EXERCISE DIRECTIONS:
Copy each of the following records word for word, with every line unchanged.

————

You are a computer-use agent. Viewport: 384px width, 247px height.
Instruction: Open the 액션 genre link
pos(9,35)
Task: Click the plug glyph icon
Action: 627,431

————

THE ANSWER:
You are a computer-use agent. Viewport: 384px width, 247px height.
Instruction: Open the 액션 genre link
pos(9,35)
Task: Click the plug glyph icon
Action: 627,431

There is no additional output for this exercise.